This is secure for a very simple reason - no other party can reverse engineer the public keys to get hold of the private keys which are essential pieces of calculating the Diffie-Hellman shared secret. The algorithm ensures this by using Modular Exponentiation which expresses a one-way-function behaviour (it's computationally infeasible to reverse it).
Using the data below, both will agree a shared secret key of 117.
Alice: prime = 563 generator = 5 private key = 9 Bob: prime = 563 generator = 5 private key = 14
$alice = new Crypt_DiffieHellman(563, 5, 9); $alice_pubKey = alice->generateKeys()->getPublicKey(); $bob = new Crypt_DiffieHellman(563, 5, 14); $bob_pubKey = $bob->generateKeys()->getPublicKey();
// the public keys are then exchanged (with agreed prime and generator)
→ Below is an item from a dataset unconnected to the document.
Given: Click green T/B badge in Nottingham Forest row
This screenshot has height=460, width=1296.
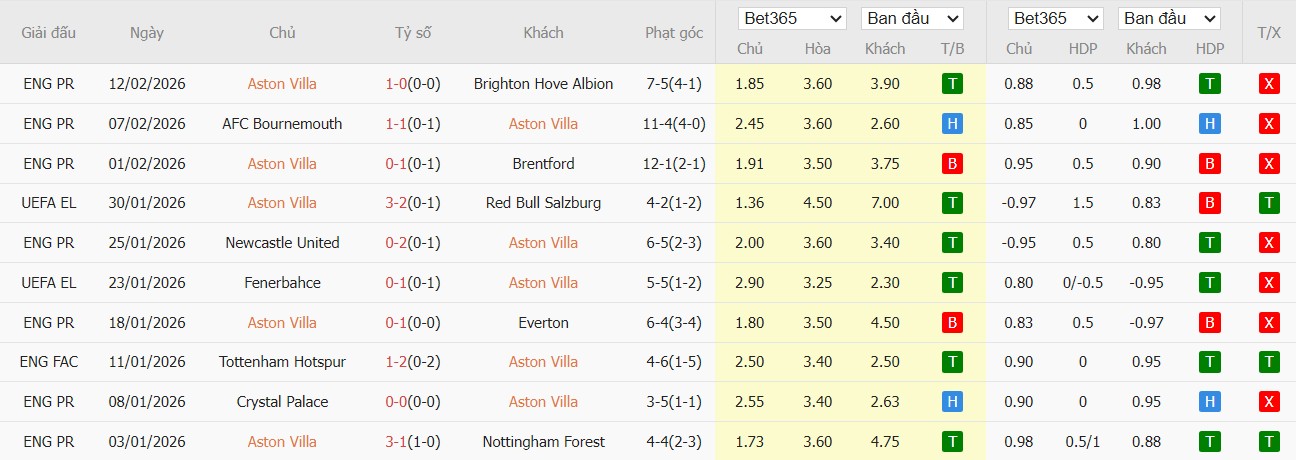Looking at the screenshot, I should tap(952, 442).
$alice_computeKey = $alice->computeSecretKey($bob_pubKey)->getSharedSecretKey(); $bob_computeKey = $bob->computeSecretKey($alice_pubKey)->getSharedSecretKey();
assert($alice_computeKey == $bob_computeKey);
Alice and Bob have now established the same shared secret key of 117. They may now sign exchanged messages which the other party may then authenticate upon receipt.
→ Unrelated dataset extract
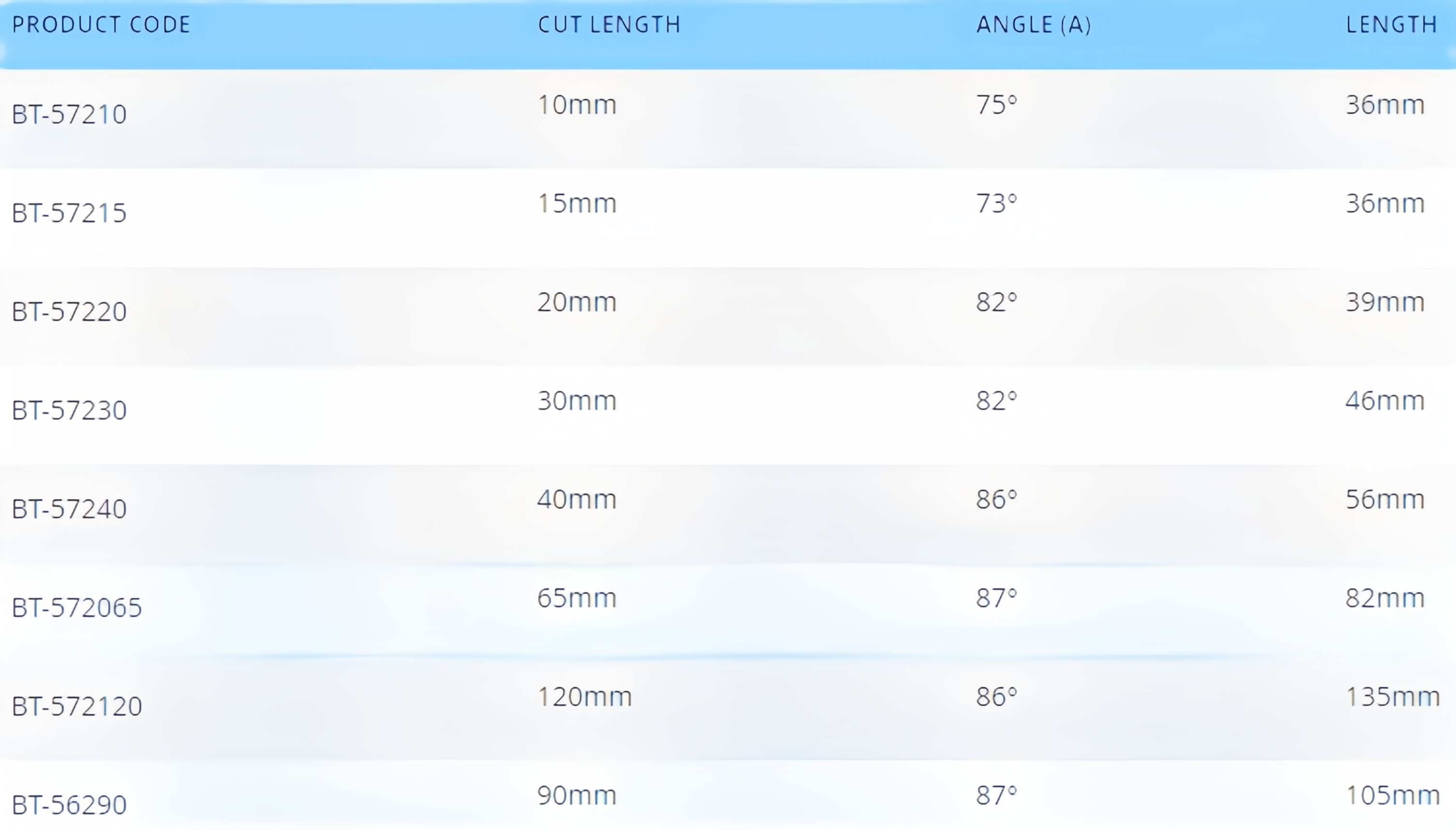Select product code BT-57240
In order to facilitate the practice of transmitting large integers in their binary form, input and output methods may accept an additional parameter of Crypt_DiffieHellman::BINARY to tell this method when the input/output should be converted from, or to, binary form. An alternate parameter of Crypt_DiffieHellman::BTWOC is used only for output methods and returns the binary big-endian twos complement of the binary form to maintain consistent binary conversion across platforms.
Although the example above uses a simple prime number, it is important to always use a sufficiently large prime, preferably one of the primes deemed to have positive cryptographic qualities. The generator is always a number less than the prime number.